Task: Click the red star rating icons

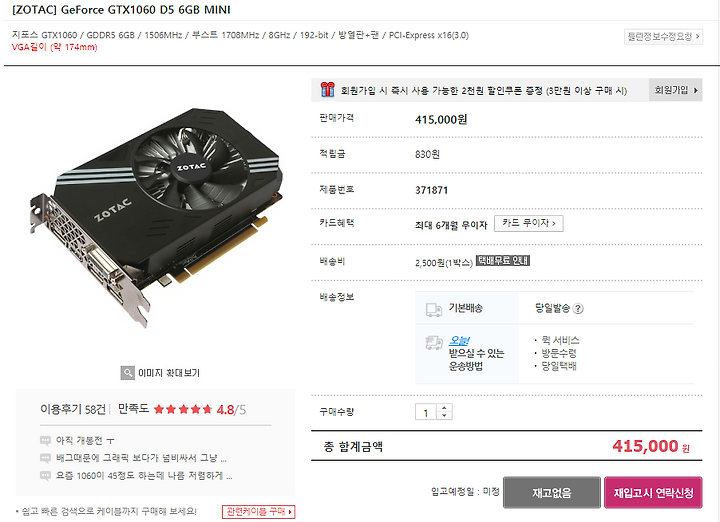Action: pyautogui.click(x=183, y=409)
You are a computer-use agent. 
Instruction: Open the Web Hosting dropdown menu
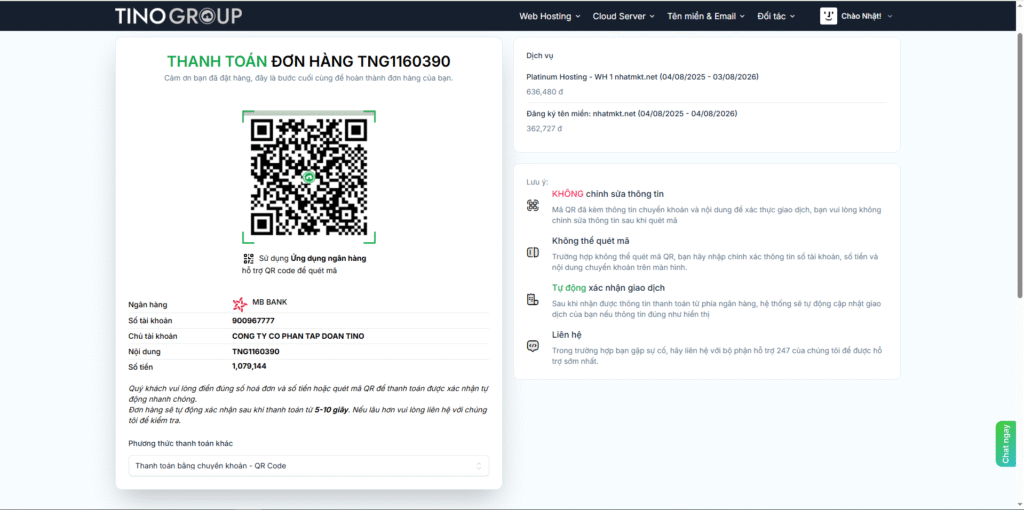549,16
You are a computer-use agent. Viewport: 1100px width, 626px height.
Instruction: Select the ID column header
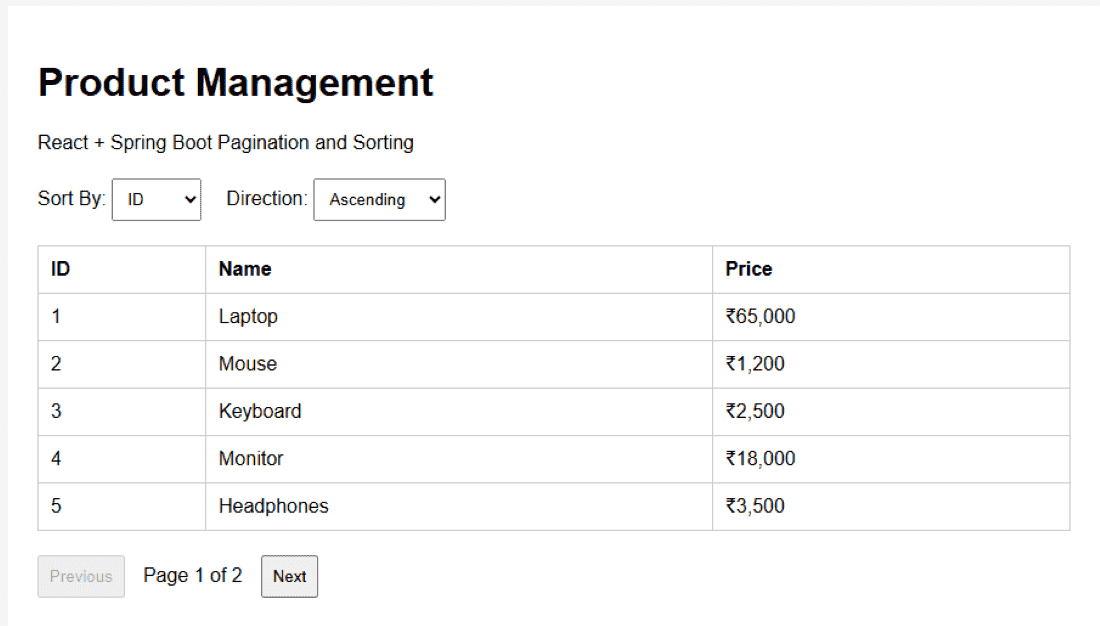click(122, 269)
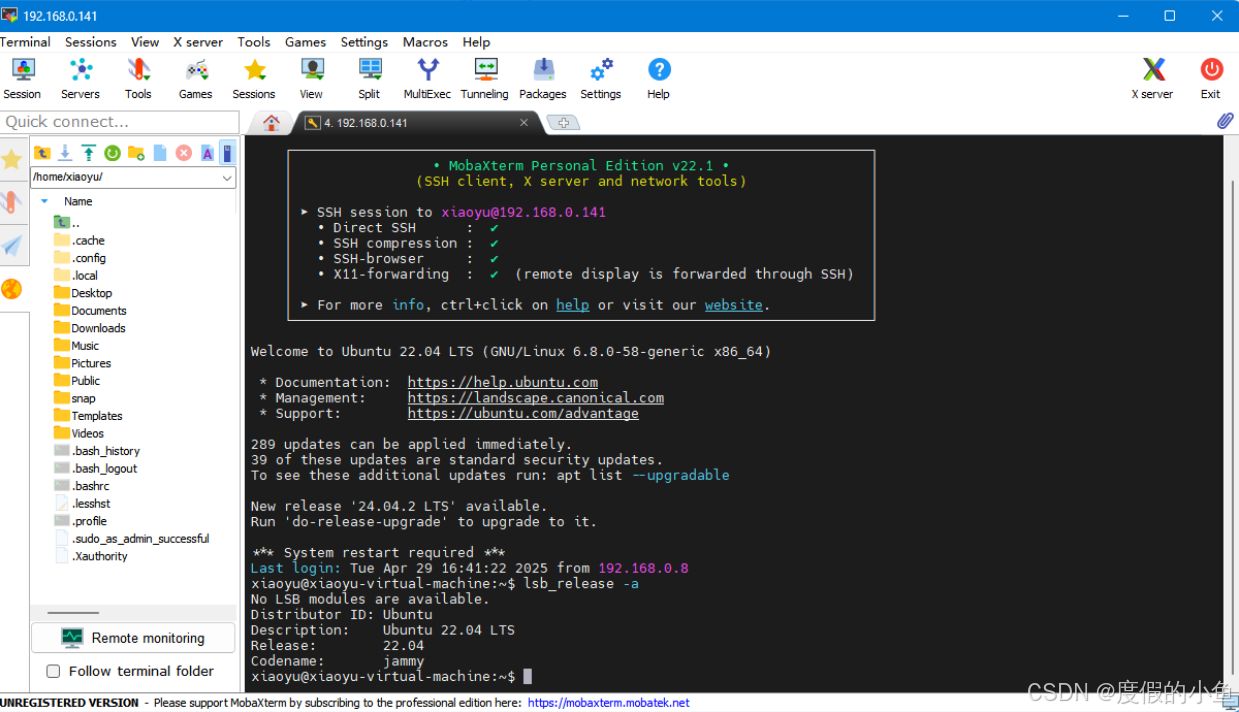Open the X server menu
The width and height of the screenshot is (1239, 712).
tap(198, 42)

+===+

# Exercise instructions:
Be exact. Write out all the entries and omit the pictures.

# Expected answer:
Task: Click the red star rating icons

Action: pyautogui.click(x=183, y=409)
You are a computer-use agent. 
Instruction: Open the Web Hosting dropdown menu
549,16
You are a computer-use agent. Viewport: 1100px width, 626px height.
Instruction: Select the ID column header
click(122, 269)
Open the X server menu
The width and height of the screenshot is (1239, 712).
tap(198, 42)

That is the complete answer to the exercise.